## [PROVIDED DATA]
□ □ □ □ □
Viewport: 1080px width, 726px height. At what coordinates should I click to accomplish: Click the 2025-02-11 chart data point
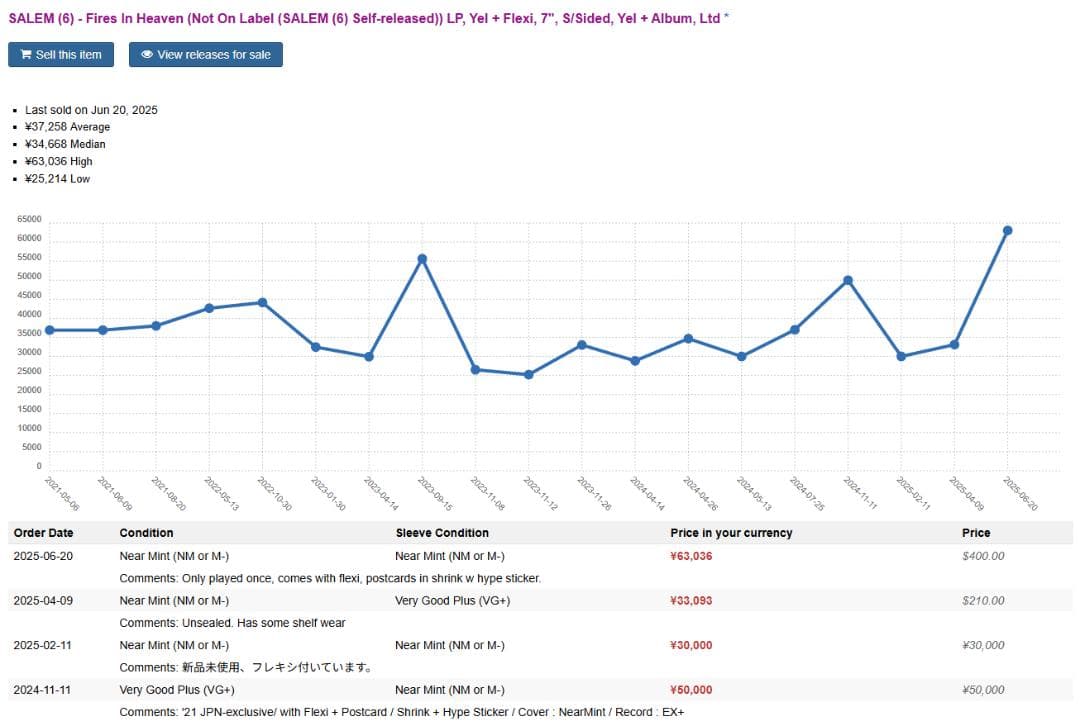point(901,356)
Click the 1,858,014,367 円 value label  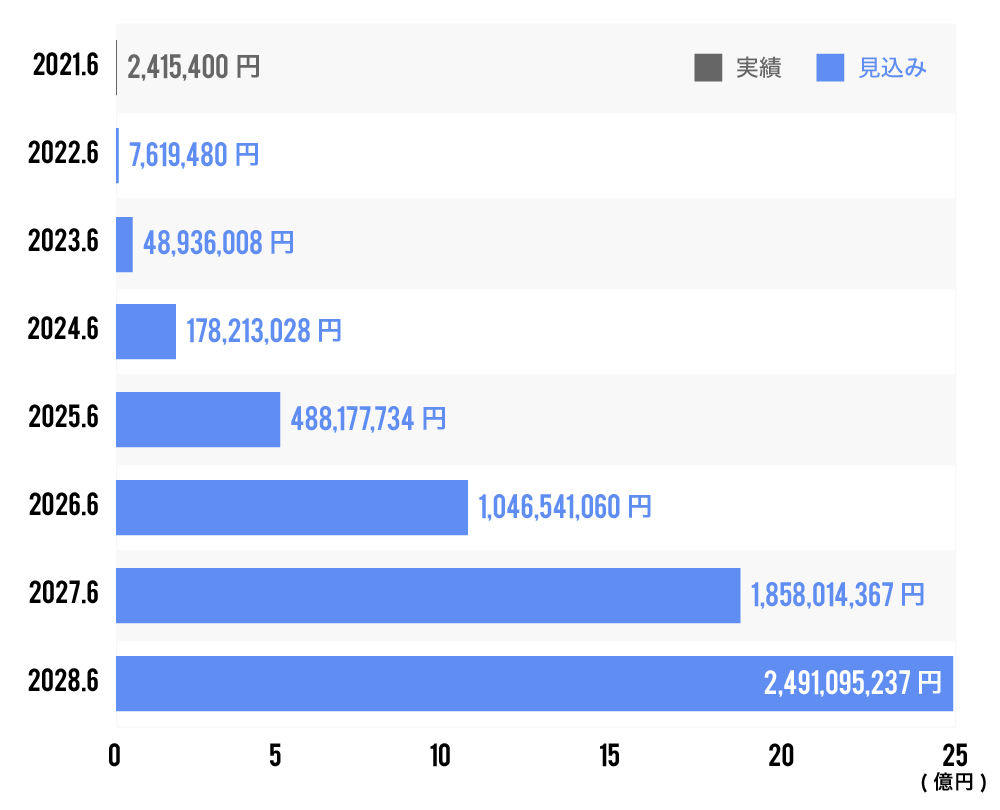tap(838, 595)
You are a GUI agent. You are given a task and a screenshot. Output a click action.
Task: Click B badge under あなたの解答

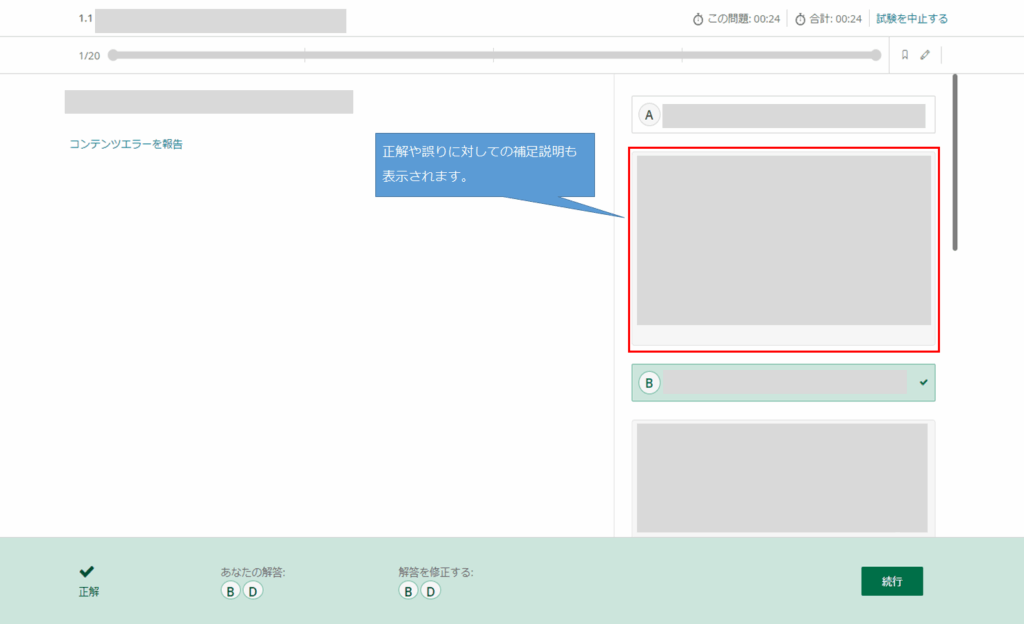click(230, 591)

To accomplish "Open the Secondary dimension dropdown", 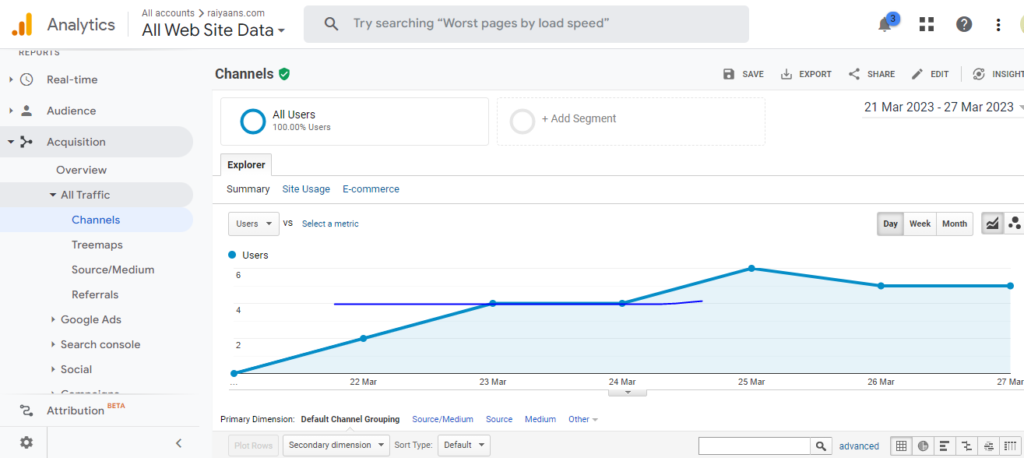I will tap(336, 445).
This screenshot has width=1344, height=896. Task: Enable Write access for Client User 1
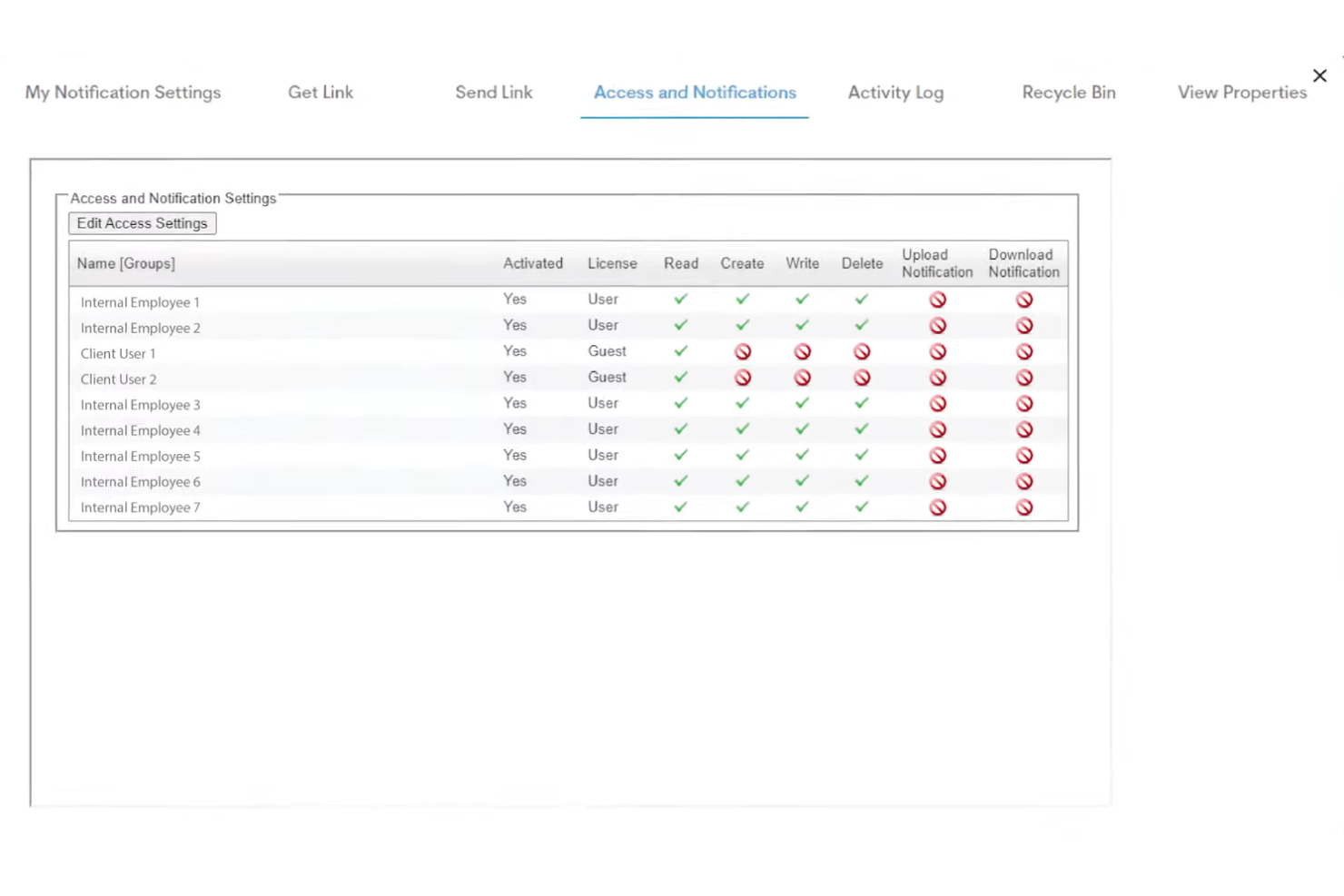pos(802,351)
□ □ □ □ □
## [YOUR INSTRUCTIONS]
What you return should be only the lines from the line with "This screenshot has" through the last line of the listing above, exactly, both ends included, pictures excluded.

## [EXERCISE RESPONSE]
This screenshot has width=1344, height=896. Task: Enable Write access for Client User 1
pos(802,351)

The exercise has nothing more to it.